What the exercise asks:
Begin at the line below that has "Given: Click the Search" and stop after the line that has "Given: Click the 4 комментария header". Please restate only those lines, word for word.

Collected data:
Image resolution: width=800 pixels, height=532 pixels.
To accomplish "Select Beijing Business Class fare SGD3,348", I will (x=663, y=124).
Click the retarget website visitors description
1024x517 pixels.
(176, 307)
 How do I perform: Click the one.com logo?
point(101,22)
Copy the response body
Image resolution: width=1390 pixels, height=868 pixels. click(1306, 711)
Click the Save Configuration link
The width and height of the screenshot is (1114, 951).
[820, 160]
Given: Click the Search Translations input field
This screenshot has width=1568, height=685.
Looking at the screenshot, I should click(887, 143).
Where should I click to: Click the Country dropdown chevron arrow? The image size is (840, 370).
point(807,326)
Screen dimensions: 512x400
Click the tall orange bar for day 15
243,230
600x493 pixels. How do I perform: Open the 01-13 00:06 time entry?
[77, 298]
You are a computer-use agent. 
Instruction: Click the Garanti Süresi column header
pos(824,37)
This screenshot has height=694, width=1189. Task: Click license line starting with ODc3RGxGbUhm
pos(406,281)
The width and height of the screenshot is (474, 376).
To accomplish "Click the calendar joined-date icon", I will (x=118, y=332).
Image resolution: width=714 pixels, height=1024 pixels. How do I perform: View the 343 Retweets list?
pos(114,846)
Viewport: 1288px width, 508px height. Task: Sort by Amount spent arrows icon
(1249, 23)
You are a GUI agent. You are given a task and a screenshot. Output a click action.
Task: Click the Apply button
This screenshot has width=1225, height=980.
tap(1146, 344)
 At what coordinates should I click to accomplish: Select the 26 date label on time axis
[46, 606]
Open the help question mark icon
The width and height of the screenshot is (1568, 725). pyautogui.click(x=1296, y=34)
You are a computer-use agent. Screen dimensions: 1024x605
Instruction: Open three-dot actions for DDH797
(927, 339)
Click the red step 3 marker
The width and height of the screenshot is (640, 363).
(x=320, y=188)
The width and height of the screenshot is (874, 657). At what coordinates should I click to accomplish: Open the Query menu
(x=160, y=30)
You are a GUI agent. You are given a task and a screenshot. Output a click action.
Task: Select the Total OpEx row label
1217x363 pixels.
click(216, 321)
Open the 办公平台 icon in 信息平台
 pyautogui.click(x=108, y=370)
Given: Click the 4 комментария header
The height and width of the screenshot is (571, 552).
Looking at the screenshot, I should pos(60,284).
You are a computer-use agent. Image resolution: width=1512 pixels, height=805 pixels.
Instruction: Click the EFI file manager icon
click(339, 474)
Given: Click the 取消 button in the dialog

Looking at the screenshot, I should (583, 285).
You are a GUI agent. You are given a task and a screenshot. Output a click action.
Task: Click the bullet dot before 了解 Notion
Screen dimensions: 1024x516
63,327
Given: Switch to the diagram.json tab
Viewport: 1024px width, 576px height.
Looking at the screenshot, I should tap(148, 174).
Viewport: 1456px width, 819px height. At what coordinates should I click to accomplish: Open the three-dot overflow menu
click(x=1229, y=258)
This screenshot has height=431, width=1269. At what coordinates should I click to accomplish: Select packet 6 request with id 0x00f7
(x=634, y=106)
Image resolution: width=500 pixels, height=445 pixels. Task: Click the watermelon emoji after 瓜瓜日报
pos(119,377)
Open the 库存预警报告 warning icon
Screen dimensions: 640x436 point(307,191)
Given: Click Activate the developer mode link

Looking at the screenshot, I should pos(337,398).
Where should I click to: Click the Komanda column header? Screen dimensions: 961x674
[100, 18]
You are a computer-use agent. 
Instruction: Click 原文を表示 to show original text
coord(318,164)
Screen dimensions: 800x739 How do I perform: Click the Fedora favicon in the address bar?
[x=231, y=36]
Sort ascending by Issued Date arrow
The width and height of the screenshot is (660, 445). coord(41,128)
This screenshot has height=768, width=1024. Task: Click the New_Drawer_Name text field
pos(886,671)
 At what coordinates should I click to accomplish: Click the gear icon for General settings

Answer to the problem:
Given: Click the Search Translations input field
This screenshot has width=1568, height=685.
Looking at the screenshot, I should click(887, 143).
Where should I click to: Click the Country dropdown chevron arrow? The image size is (840, 370).
point(807,326)
Screen dimensions: 512x400
Click the tall orange bar for day 15
243,230
600x493 pixels. How do I perform: Open the 01-13 00:06 time entry?
[77, 298]
You are a computer-use agent. 
Instruction: Click the Garanti Süresi column header
pos(824,37)
This screenshot has height=694, width=1189. Task: Click license line starting with ODc3RGxGbUhm
pos(406,281)
The width and height of the screenshot is (474, 376).
To accomplish "Click the calendar joined-date icon", I will (x=118, y=332).
Image resolution: width=714 pixels, height=1024 pixels. How do I perform: View the 343 Retweets list?
pos(114,846)
Viewport: 1288px width, 508px height. Task: Sort by Amount spent arrows icon
(1249, 23)
You are a GUI agent. You are given a task and a screenshot. Output a click action.
Task: Click the Apply button
This screenshot has width=1225, height=980.
tap(1146, 344)
 At what coordinates should I click to accomplish: Select the 26 date label on time axis
[46, 606]
Open the help question mark icon
The width and height of the screenshot is (1568, 725). pyautogui.click(x=1296, y=34)
You are a computer-use agent. Screen dimensions: 1024x605
Instruction: Open three-dot actions for DDH797
(927, 339)
Click the red step 3 marker
The width and height of the screenshot is (640, 363).
(x=320, y=188)
The width and height of the screenshot is (874, 657). At what coordinates should I click to accomplish: Open the Query menu
(x=160, y=30)
You are a GUI agent. You are given a task and a screenshot. Output a click action.
Task: Select the Total OpEx row label
1217x363 pixels.
click(216, 321)
Open the 办公平台 icon in 信息平台
 pyautogui.click(x=108, y=370)
Given: Click the 4 комментария header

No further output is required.